AOL may shop dial-up business

Also in technology, shares of AOL's parent company Time Warner (NYSE: TWX) lost just $0.08, or 0.54%, to close at $14.76 as rumors mounted that AOL will have to make some changes.

AOL feels its well-known portal is not enough to sustain itself against internet big dogs like Google Inc. and Microsoft Corp. which have or are looking for major advertising networks.

Other changes at AOL may include a campaign to sell off its increasingly antiquated dial-up internet service.

But according to the Associated Press on Wednesday, Disney's (NYSE: DIS) chief executive officer, Robert Iger, is not interested.

Iger made those comments even though he is looking to expand his company's online reach into new entertainment media.

Disney shares gained $0.22, or 0.71%, to end the session at $31.41.

Clear skies for satellite radio merger

In less terrestrial media, shares of XM Satellite Radio (Nasdaq: XMSR) picked up $0.45, or 4.06%, to finish at $11.54, while shares of Sirius Satellite Radio (Nasdaq: SIRI) were better by $0.13, or 4.73%, to close at $2.88 as Sirius' chief executive officer Mel Karmazin radiated assurance about the eventual success of the proposed $4.2 billion merger.

Karmazin drew his confidence for a close to the deal by the end of March from comments by Federal Communication Commission chairman Kevin Martin who said the agency expects to rule on the consolidation within that timeframe.

The Department of Justice also has the option to step in with an attempt to shut down the deal, but XM Satellite Radio chairman Gary Parsons said that there is likely some coordination between the FCC and Justice Department.

Cloud cover lifting over airline deal

Northwest Airline (NYSE: NWA) stock dropped $1.98, or 16.19%, to $10.25 while Delta Air Lines stock (NYSE: DAL) stock descended $1.98, or 16.35%, to $10.13 as the Minneapolis Star Tribune reported mild progress in talks between the pilots' unions Tuesday night.

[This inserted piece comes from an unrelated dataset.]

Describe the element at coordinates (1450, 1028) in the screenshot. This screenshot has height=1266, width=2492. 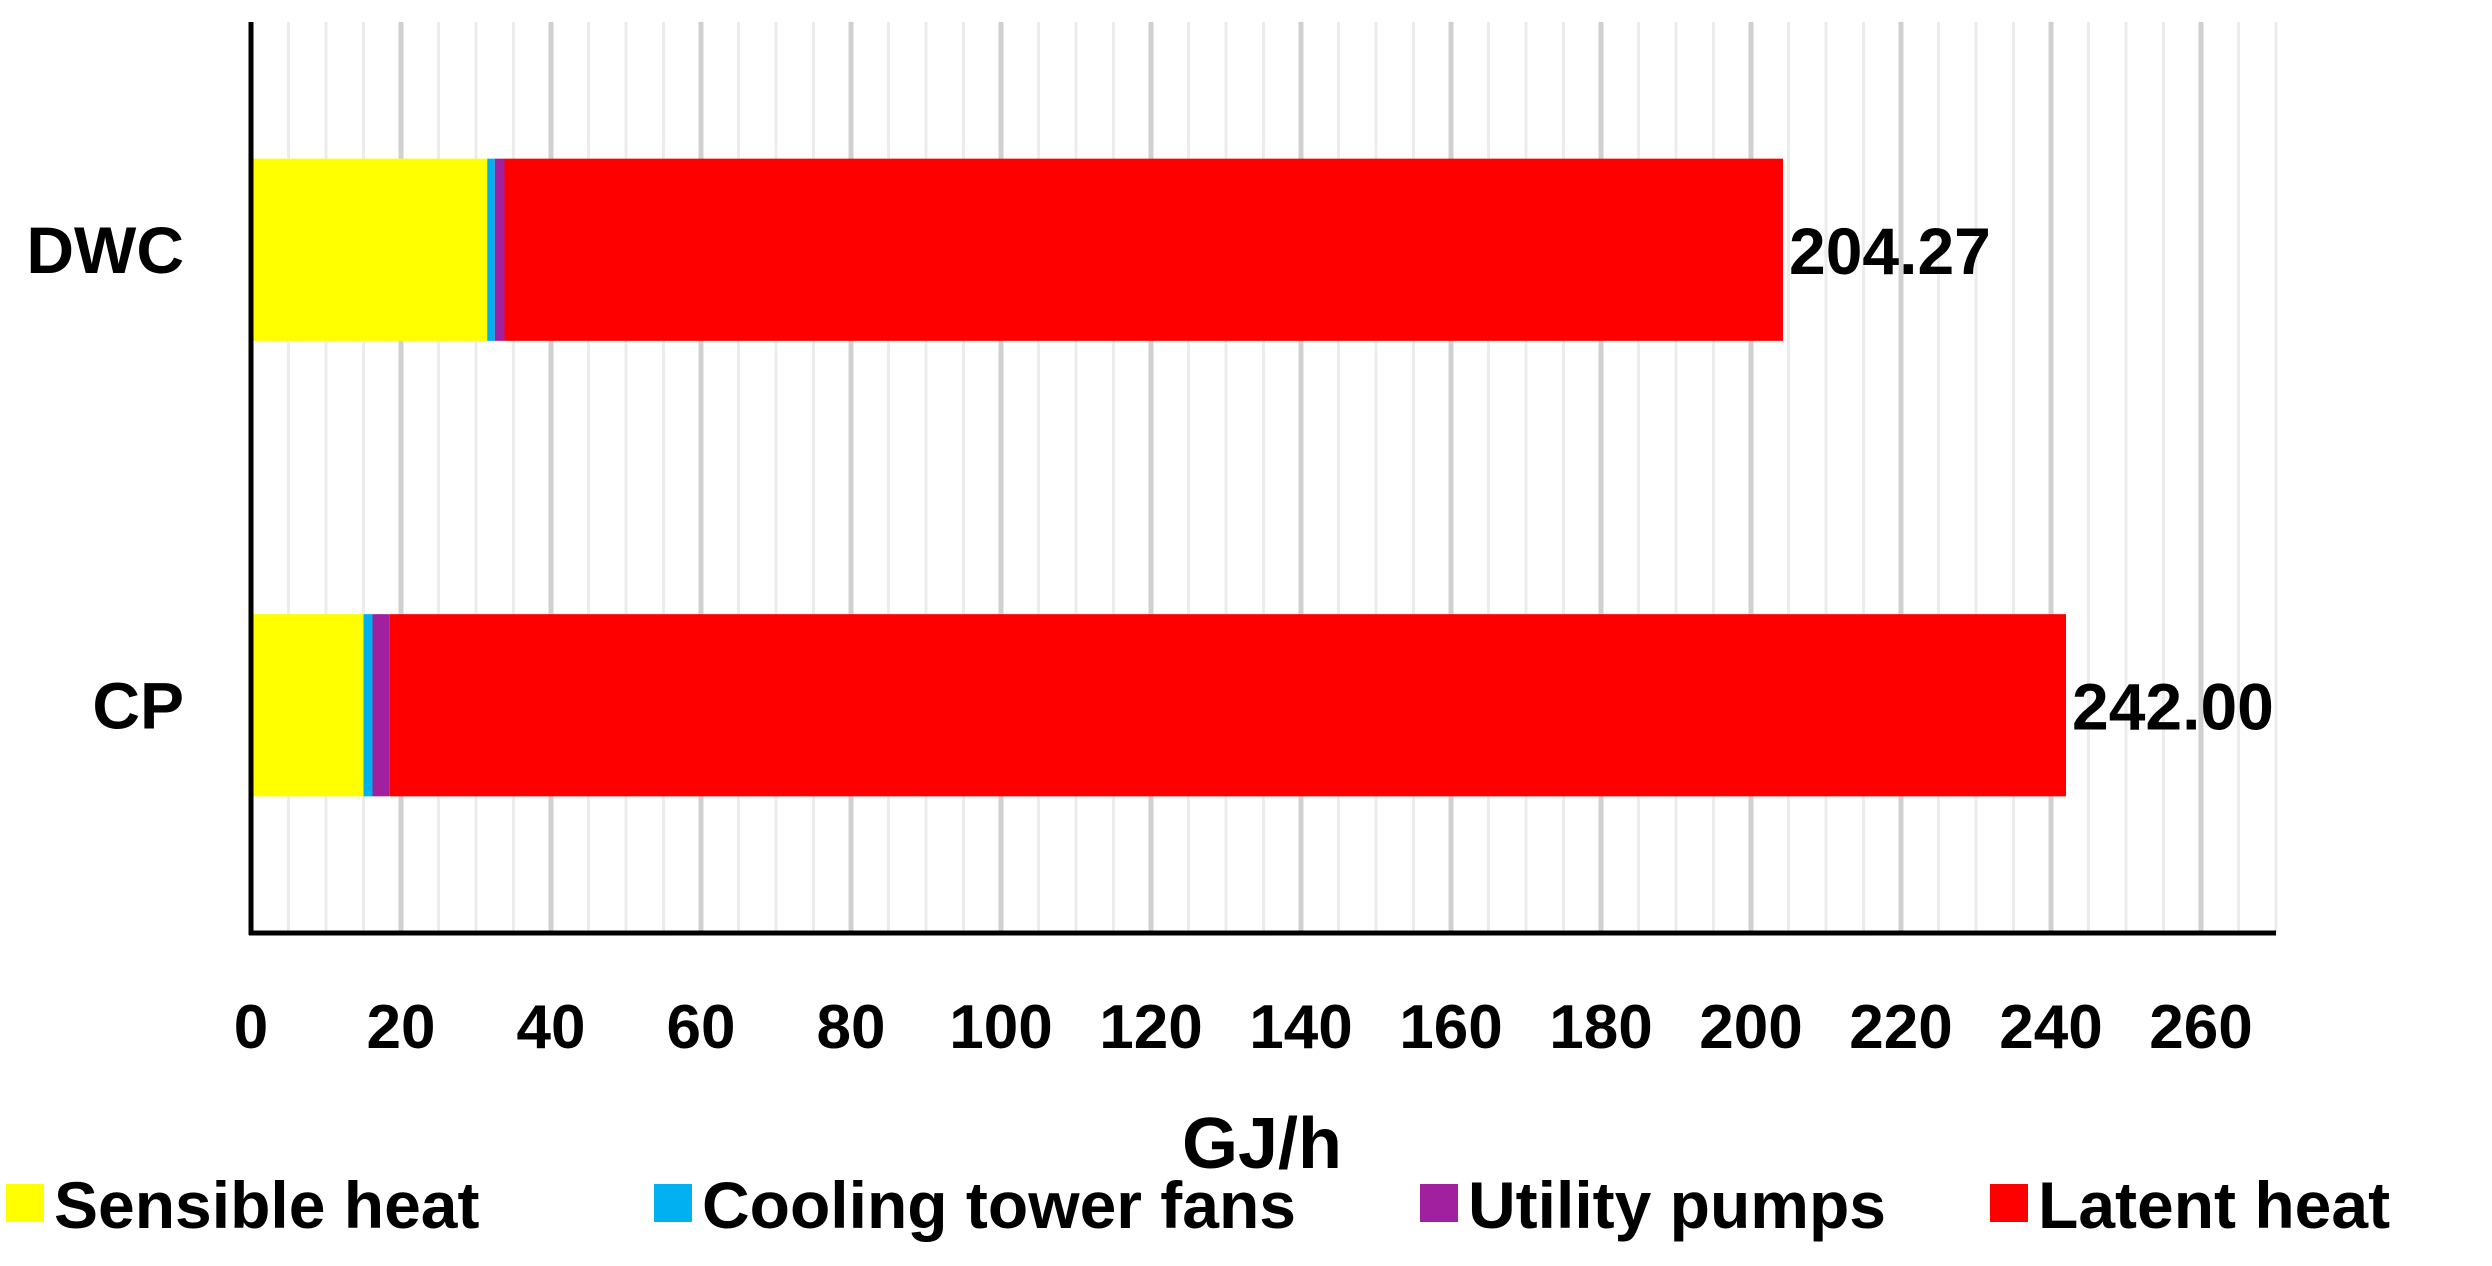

However, the pilots unions are still at loggerheads over certain issues and no further talks are currently scheduled between the two sides of the merger.

Talks are scheduled for the unions to meet individually. The Northwest pilots will continue talks through Friday. The Delta pilots will meet sometime before Friday.

TierOne makes no promises

TierOne (Nasdaq: TONE) shares were better by $1.15, or 10.68%, to close at $11.92 as it asserted that it makes no guarantees regarding the completion of its merger with Capital Source (NYSE: CSE), according to a market source.

CapitalSource's stock added $0.05, or 0.37%, to finish at $13.72.

Claiming pressures on the financial sector, TierOne recently reported an annual loss of $12 million during 2007.

First Charter, Fifth Third slow and steady

Elsewhere in the financial sector, shares of First Charter (Nasdaq: FCTR) lost $0.81, or 2.89%, to end at $27.21 as it claimed its $1.1 billion or $31 per share deal with Fifth Third (Nasdaq: FITB) is still anticipated in the second quarter, a market source said.

Shares of Fifth Third were worse by $1.06, or 4.39%, to close at $23.06.

The deal is currently under review of the Federal Reserve which is expected to take some time, a market source said.

Even First Charter's chief executive officer acknowledged the subprime crisis has heightened the Federal Reserve's suspicions about banking deals which may delay approval, the source said.